Brondocument:
- - -

ECLI:NL:GHARL:2019:4775

Gerechtshof Arnhem-Leeuwarden

Datum uitspraak
4 juni 2019
Publicatiedatum
5 juni 2019
Zaaknummer
200.240.495
Instantie
Gerechtshof Arnhem-Leeuwarden
Type
Uitspraak
Rechtsgebied
Civiel recht
Procedures
  • Hoger beroep
Vindplaatsen
  • Rechtspraak.nl
AI samenvatting door LexboostAutomatisch gegenereerd

Internationale rechtsmacht en consumentenovereenkomsten in civiele procedures

In deze zaak heeft het Gerechtshof Arnhem-Leeuwarden op 4 juni 2019 uitspraak gedaan in hoger beroep over de rechtsbevoegdheid van de Nederlandse rechter in een geschil tussen [appellant], een in Duitsland woonachtige consument, en Maatschap Lassche Advocaten, gevestigd in Enschede. De zaak betreft een vordering van Lassche tegen [appellant] voor onbetaalde facturen van juridische diensten. Het hof heeft vastgesteld dat Lassche haar commerciële activiteiten richt op Duitsland, onder andere door het aanbieden van diensten via een Duitstalige website en het gebruik van een Duitse topleveldomeinnaam. Hierdoor is de Nederlandse rechter onbevoegd om kennis te nemen van de vordering, aangezien de Brussel I bis-verordening bepaalt dat rechtsvorderingen tegen consumenten alleen kunnen worden ingediend bij de rechter in de lidstaat waar de consument woonachtig is. Het hof heeft de eerdere vonnissen van de rechtbank Overijssel vernietigd en zich onbevoegd verklaard. Tevens is Lassche veroordeeld in de proceskosten van beide instanties.

Uitspraak

GERECHTSHOF ARNHEM-LEEUWARDEN

locatie Arnhem
afdeling civiel recht, handel
zaaknummer gerechtshof 200.240.495
(zaaknummer rechtbank Overijssel, locatie Enschede : 6244249)
arrest van 4 juni 2019
in de zaak van
[appellant](geboren Imbach),
wonende te [woonplaats] (Duitsland),
appellante,
in eerste aanleg: gedaagde,
hierna: [appellant] ,
advocaat: mr. T. Teke,
tegen:
de maatschap
Maatschap Lassche Advocaten,
gevestigd te Enschede ,
geïntimeerde,
in eerste aanleg: eiseres,
hierna: Lassche,
advocaat: mr. R. Smink.

- - -

Opdracht 1: In welke plaats is Maatschap Lassche Advocaten volgens de uitspraak gevestigd?

Gegevensrecords:
- - -

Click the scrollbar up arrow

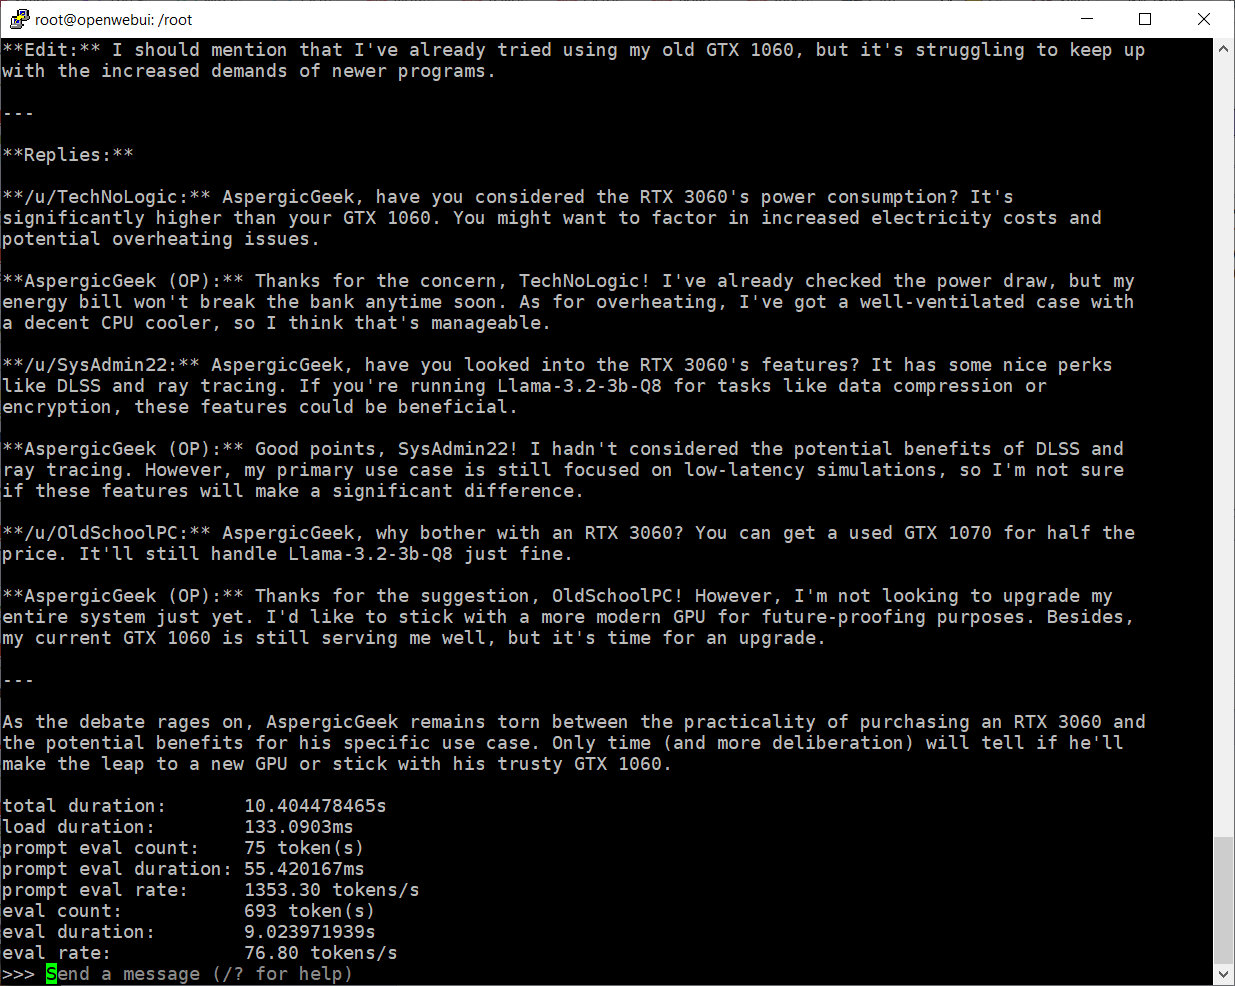point(1223,49)
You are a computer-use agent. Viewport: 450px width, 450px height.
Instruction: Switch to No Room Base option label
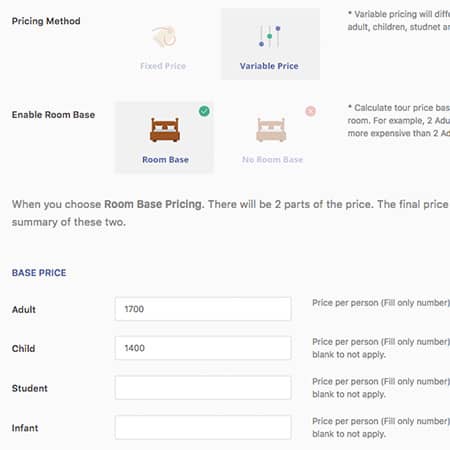pyautogui.click(x=272, y=160)
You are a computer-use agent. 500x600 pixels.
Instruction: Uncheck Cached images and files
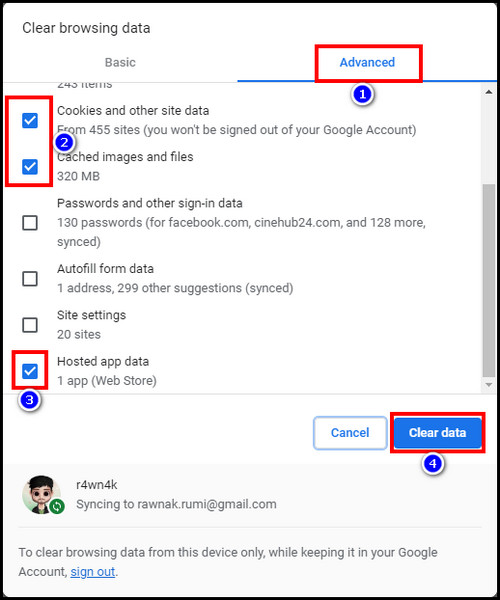tap(30, 167)
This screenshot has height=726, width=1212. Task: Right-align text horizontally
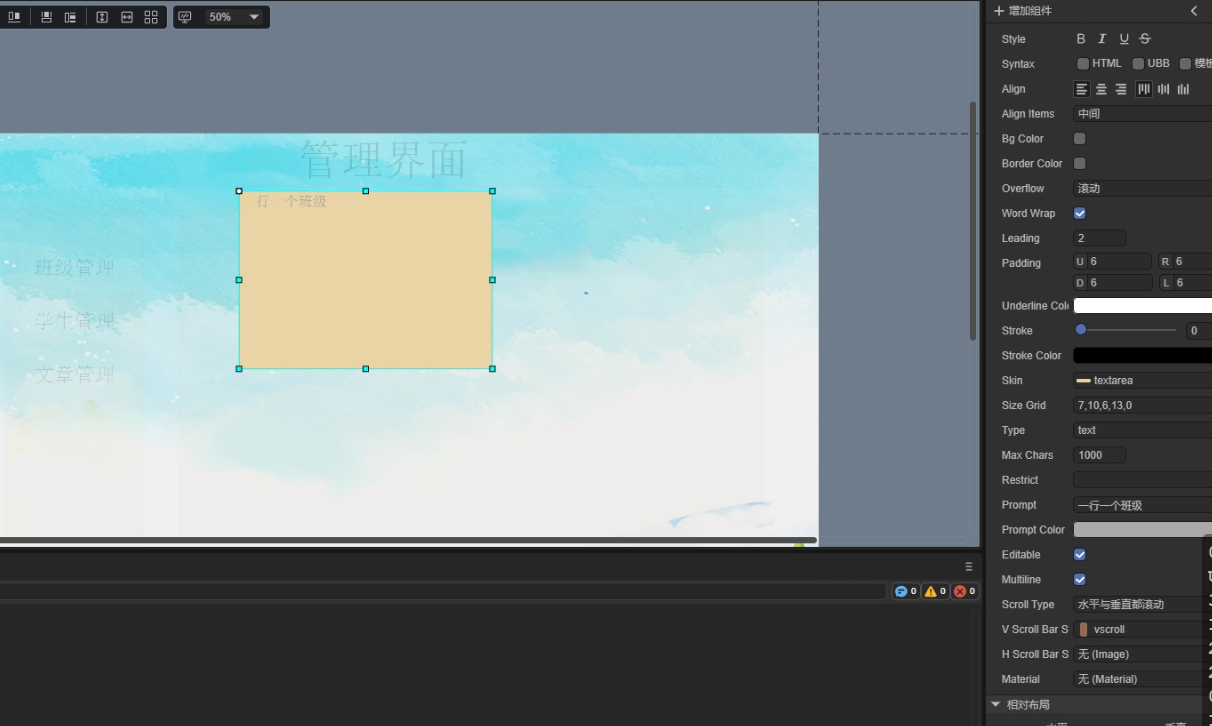[x=1120, y=89]
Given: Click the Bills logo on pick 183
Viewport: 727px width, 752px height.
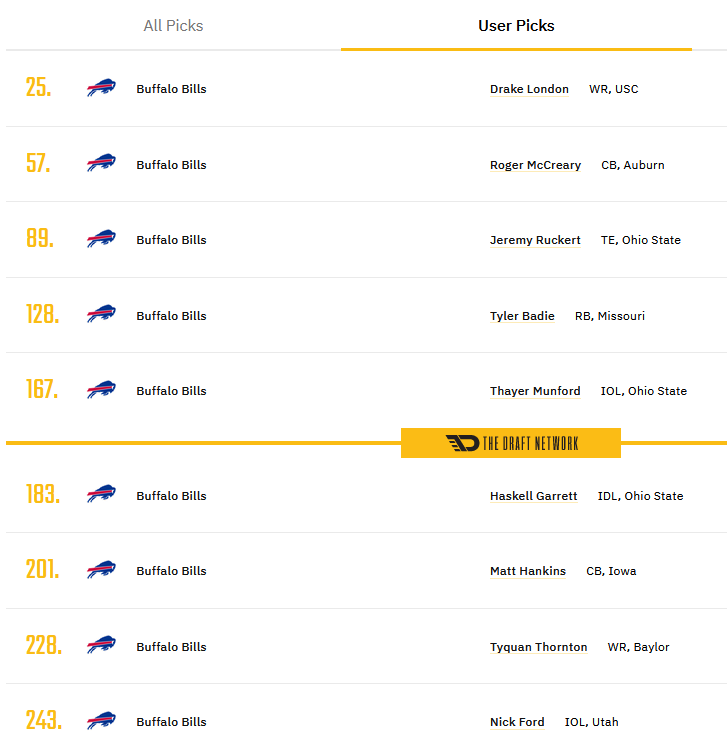Looking at the screenshot, I should point(101,494).
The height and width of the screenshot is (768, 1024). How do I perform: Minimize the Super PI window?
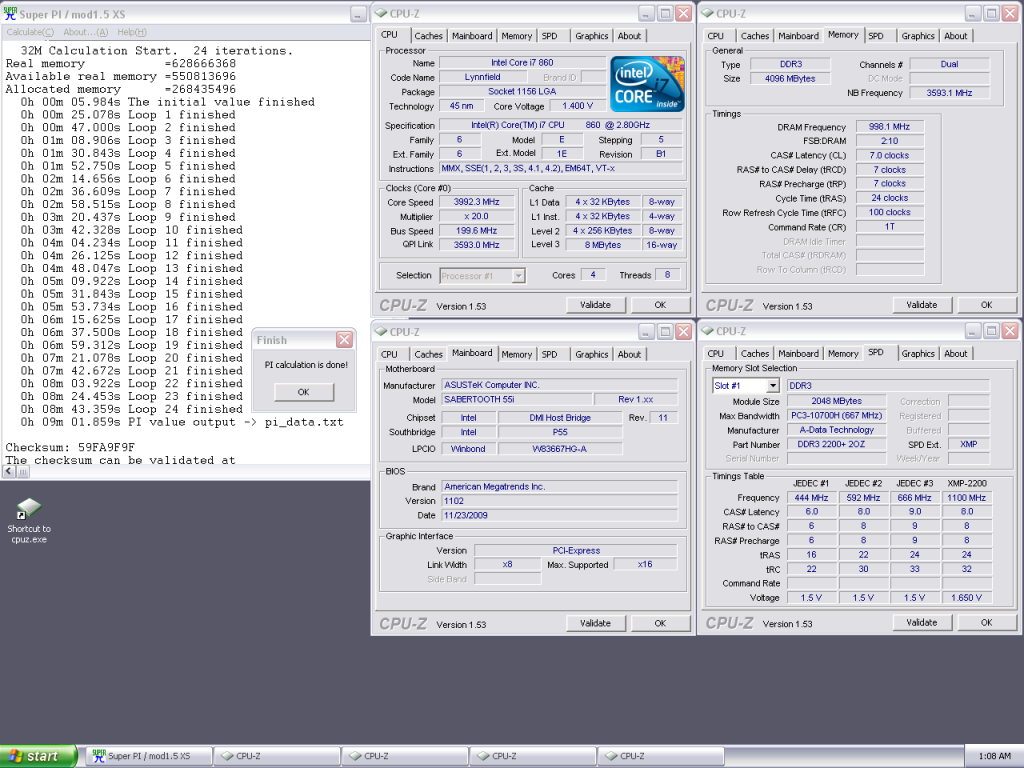358,14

- - -

Opdracht 2: Neem de records opnieuw over vanaf de regel met "Given: Click the Bills logo on pick 183" tot en met het einde van de records. Wissel daarbij "window" om voor "panel", laat verder alles ongewijzigd en laat de afbeeldingen weg.

Antwoord 1: Enschede

Antwoord 2:
Given: Click the Bills logo on pick 183
Viewport: 727px width, 752px height.
Looking at the screenshot, I should point(101,494).
The height and width of the screenshot is (768, 1024). How do I perform: Minimize the Super PI panel?
358,14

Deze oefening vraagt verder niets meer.